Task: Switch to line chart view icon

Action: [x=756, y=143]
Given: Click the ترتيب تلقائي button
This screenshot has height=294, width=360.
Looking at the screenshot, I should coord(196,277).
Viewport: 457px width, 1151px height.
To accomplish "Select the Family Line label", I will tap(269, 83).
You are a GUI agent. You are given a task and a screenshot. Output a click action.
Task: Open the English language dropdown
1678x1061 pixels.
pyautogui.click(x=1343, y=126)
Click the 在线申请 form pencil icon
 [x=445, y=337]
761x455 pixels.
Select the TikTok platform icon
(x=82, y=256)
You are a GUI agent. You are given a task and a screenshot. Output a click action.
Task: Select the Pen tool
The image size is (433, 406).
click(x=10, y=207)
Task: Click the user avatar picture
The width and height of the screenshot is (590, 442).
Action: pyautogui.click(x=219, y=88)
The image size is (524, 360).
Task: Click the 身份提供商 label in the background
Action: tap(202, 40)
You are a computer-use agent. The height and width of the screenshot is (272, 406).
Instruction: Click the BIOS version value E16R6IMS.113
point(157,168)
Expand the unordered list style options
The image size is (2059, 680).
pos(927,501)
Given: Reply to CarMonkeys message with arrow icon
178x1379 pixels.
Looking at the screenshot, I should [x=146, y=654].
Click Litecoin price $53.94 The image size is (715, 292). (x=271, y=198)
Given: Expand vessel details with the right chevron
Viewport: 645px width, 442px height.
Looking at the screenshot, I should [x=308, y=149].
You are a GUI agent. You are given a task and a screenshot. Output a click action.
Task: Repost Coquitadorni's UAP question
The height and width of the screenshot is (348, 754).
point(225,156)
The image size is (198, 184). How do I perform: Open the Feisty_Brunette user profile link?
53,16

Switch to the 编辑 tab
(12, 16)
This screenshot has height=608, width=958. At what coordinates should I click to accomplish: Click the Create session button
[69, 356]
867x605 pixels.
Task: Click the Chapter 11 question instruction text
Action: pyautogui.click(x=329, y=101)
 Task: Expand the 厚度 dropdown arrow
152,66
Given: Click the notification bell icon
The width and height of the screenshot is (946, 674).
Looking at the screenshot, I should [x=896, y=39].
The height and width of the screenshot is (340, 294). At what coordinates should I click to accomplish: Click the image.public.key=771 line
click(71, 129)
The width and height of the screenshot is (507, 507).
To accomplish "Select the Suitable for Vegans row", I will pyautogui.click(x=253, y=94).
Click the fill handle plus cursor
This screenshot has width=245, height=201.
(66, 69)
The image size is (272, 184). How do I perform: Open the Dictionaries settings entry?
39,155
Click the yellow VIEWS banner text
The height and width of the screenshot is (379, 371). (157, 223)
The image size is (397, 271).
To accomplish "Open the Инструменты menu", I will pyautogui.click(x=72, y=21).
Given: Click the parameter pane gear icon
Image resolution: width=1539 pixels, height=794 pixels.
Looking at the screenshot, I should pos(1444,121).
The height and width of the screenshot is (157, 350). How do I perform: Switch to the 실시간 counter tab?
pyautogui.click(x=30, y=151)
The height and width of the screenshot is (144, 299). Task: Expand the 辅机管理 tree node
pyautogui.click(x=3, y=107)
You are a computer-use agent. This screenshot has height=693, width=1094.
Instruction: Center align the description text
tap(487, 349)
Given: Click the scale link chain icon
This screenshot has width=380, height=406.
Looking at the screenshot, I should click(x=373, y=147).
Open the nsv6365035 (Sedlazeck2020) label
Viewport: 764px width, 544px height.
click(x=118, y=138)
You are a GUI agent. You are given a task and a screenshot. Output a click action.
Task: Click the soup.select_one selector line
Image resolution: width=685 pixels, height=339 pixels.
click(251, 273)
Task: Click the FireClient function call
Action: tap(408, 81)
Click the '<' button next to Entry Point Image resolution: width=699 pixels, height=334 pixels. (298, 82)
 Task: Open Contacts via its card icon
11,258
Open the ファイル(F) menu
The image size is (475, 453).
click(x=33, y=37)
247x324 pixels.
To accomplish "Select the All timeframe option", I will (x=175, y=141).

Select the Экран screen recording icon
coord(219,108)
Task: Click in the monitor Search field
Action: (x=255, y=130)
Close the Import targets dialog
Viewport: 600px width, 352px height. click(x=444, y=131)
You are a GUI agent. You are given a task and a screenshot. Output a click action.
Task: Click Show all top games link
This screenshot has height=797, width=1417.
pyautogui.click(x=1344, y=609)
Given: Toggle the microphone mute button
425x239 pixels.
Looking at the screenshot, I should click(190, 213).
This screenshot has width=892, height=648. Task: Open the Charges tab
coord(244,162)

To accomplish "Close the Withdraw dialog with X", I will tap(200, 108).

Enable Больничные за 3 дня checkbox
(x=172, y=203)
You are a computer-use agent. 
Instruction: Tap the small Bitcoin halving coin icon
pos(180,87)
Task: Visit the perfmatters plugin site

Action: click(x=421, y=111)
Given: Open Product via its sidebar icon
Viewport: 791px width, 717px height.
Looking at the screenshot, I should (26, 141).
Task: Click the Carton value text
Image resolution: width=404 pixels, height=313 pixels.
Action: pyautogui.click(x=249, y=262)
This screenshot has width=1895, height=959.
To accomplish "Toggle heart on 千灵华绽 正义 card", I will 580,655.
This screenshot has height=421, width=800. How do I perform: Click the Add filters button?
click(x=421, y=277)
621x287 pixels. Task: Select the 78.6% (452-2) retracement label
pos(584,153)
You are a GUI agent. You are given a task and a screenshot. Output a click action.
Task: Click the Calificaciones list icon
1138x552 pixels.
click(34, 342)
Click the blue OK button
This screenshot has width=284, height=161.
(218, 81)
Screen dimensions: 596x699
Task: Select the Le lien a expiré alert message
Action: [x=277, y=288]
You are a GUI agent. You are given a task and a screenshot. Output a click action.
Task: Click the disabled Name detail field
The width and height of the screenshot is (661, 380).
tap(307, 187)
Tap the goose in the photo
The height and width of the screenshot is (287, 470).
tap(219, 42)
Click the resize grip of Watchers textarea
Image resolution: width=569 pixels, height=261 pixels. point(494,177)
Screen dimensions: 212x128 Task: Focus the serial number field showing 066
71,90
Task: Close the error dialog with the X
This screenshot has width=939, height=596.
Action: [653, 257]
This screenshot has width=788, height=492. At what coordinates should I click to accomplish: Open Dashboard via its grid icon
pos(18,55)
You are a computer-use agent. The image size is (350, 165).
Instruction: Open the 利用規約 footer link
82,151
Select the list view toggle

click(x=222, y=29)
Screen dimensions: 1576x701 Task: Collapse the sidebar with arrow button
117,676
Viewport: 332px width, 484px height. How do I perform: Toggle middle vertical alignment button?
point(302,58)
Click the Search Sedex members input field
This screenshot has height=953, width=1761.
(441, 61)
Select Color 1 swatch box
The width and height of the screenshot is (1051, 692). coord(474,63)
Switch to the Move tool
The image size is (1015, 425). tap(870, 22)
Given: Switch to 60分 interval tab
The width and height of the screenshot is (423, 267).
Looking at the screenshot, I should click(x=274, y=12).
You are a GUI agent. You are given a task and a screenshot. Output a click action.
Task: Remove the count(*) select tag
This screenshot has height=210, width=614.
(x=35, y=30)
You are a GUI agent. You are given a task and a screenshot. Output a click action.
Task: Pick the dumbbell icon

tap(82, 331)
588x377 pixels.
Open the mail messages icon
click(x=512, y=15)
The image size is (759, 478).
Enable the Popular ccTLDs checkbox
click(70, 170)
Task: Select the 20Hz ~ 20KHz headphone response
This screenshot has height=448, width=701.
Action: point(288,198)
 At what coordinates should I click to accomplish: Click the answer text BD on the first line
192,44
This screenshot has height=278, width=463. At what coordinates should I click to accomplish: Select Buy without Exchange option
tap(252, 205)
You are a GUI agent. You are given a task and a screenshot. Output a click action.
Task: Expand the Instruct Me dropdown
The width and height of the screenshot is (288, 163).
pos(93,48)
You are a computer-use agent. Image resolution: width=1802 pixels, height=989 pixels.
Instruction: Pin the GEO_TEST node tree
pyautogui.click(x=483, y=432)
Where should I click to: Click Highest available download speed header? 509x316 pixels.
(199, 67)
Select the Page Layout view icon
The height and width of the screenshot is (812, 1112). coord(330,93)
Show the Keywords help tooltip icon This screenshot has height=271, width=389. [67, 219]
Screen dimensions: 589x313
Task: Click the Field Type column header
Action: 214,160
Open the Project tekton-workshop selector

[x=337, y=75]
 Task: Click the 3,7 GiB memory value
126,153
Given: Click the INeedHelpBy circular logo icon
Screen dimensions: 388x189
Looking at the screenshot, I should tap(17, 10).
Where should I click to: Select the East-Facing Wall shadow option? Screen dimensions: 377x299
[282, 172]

★ ★ ★ ★

The string "computer" shows up in some lines of the listing. Copy each such line.

Completed task:
You are a computer-use agent. The height and width of the screenshot is (272, 406).
You are a computer-use agent. This screenshot has height=693, width=1094.
You are a computer-use agent. 
You are a computer-use agent. The image size is (350, 165).
You are a computer-use agent. Image resolution: width=1802 pixels, height=989 pixels.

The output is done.